*DIRECTIONS FOR THIS TASK*. In the stretch from the line containing "The width and height of the screenshot is (515, 290)." through the end of the records, swap "How do I perform" for "How can I carry out" and write those lines out again with everything else unchanged.

Collection entries
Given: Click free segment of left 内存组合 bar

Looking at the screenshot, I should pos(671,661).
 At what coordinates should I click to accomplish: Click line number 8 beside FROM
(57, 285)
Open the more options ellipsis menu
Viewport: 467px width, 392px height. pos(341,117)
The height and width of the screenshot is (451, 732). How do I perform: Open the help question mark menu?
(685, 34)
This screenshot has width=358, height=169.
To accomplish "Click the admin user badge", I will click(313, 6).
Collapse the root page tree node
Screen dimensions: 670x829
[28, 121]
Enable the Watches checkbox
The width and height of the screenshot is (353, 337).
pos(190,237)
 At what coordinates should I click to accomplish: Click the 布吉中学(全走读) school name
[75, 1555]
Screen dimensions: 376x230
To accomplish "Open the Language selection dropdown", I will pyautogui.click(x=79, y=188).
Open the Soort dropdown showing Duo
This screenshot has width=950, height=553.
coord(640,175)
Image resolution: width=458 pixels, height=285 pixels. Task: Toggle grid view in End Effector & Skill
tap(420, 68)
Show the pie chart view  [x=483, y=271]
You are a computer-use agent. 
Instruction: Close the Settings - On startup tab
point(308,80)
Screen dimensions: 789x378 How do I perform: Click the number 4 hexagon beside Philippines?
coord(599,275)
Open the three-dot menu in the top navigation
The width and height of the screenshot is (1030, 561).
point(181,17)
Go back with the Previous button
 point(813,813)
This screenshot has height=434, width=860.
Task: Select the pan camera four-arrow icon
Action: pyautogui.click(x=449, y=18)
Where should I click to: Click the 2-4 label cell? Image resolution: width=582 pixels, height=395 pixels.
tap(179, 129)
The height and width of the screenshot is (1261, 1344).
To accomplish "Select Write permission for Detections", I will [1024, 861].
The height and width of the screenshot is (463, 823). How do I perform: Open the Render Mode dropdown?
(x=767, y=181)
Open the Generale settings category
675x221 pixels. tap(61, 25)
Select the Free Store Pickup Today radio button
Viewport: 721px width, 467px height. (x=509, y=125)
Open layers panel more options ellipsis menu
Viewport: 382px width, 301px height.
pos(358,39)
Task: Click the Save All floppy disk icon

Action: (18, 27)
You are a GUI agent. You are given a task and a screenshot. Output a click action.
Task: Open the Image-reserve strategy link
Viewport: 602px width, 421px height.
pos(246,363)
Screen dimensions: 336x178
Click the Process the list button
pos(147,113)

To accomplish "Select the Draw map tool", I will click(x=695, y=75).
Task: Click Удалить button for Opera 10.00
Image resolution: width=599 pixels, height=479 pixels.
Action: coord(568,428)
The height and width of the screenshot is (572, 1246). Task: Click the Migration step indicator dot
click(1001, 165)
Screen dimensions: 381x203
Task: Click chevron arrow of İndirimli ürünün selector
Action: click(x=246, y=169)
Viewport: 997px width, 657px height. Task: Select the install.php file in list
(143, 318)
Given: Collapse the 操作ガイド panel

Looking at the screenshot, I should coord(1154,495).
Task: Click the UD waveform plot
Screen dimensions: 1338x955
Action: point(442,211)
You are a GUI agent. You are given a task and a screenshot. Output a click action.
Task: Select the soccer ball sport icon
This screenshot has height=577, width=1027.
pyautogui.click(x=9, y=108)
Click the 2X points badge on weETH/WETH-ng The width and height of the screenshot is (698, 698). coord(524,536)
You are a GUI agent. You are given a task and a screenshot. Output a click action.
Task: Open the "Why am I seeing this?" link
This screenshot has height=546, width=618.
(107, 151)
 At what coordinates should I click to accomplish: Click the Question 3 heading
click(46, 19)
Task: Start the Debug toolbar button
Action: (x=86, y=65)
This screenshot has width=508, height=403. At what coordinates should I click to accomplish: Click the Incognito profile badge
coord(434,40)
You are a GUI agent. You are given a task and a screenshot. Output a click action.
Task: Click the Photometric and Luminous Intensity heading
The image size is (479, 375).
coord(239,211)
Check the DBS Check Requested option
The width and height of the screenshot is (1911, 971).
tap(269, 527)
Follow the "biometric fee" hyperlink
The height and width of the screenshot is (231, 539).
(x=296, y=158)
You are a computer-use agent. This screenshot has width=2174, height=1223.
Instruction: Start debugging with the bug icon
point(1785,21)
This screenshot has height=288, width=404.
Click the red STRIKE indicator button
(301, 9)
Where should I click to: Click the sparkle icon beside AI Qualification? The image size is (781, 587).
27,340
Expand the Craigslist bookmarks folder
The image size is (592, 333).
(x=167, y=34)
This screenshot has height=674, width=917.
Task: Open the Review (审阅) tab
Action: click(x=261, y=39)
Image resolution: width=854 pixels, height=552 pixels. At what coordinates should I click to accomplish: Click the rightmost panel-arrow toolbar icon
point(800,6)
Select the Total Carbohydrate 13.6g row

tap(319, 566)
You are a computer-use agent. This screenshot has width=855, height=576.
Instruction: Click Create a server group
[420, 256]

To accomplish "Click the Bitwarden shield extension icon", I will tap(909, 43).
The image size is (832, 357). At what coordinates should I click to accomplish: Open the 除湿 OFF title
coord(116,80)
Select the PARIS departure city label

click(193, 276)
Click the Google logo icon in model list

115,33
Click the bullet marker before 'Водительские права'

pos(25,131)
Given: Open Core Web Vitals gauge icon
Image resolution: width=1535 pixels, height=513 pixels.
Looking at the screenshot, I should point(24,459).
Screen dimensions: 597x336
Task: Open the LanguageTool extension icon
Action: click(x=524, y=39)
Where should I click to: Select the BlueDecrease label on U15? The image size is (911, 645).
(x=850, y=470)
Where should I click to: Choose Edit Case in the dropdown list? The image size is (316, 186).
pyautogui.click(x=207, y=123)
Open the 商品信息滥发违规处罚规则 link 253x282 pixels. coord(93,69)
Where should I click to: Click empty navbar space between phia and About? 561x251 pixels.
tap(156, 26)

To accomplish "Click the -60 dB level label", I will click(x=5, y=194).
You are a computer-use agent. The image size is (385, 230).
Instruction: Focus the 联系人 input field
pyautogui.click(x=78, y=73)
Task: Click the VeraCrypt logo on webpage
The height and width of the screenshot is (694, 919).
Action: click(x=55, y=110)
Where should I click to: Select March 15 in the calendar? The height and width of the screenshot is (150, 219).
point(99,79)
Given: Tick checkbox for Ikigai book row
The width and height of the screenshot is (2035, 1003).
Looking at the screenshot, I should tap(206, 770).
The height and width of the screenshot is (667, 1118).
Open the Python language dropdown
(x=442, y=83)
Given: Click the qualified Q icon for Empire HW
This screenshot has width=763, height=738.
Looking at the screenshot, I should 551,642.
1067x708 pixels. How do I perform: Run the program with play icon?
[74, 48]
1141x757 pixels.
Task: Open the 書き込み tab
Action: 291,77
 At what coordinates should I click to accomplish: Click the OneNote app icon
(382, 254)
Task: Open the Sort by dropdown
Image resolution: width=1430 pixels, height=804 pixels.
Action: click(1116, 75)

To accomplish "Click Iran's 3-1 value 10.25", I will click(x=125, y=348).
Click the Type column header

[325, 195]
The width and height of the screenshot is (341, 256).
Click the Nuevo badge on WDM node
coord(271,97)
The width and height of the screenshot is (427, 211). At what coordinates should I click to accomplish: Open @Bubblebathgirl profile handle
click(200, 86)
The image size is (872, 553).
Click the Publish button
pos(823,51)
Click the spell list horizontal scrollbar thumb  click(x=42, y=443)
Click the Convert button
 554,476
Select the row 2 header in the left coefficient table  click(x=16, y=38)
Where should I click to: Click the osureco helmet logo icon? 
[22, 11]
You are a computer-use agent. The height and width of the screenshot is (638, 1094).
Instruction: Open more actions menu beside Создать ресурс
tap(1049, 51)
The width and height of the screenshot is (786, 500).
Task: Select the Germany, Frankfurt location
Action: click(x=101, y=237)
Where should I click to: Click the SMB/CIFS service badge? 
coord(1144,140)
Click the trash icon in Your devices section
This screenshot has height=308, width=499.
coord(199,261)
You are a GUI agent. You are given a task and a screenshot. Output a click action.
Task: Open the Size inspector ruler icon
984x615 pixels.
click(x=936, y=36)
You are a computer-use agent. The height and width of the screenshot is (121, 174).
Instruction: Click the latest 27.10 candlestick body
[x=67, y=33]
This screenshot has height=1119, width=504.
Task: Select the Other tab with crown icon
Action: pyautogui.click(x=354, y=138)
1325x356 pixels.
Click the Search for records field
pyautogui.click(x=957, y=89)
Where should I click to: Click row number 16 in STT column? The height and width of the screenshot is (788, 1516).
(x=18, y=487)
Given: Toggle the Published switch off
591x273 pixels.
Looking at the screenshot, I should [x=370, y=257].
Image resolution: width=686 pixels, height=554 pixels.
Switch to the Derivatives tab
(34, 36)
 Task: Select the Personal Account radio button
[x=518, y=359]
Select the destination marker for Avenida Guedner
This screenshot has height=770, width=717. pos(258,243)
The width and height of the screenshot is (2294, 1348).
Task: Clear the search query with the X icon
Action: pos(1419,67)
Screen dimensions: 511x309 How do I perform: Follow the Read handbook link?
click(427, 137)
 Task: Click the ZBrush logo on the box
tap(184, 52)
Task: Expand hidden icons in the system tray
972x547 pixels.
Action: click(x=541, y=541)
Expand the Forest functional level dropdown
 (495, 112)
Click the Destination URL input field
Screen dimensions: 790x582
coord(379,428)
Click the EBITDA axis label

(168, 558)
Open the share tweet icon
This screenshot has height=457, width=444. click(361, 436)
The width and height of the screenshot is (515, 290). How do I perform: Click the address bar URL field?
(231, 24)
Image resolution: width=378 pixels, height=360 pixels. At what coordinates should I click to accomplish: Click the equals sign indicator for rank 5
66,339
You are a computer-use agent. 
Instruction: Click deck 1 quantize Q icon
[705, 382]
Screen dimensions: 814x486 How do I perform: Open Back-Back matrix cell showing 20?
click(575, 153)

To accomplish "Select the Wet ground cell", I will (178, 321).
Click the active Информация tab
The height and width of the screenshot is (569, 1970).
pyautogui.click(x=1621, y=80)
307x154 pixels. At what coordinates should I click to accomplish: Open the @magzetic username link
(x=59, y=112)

*COMPLETE RESPONSE*.
The width and height of the screenshot is (515, 290). How can I carry out: Click the address bar URL field?
(231, 24)
Image resolution: width=378 pixels, height=360 pixels. At what coordinates should I click to accomplish: Click the equals sign indicator for rank 5
66,339
You are a computer-use agent. 
Instruction: Click deck 1 quantize Q icon
[705, 382]
Screen dimensions: 814x486 How can I carry out: Open Back-Back matrix cell showing 20?
click(575, 153)

To accomplish "Select the Wet ground cell", I will (178, 321).
Click the active Информация tab
The height and width of the screenshot is (569, 1970).
pyautogui.click(x=1621, y=80)
307x154 pixels. At what coordinates should I click to accomplish: Open the @magzetic username link
(x=59, y=112)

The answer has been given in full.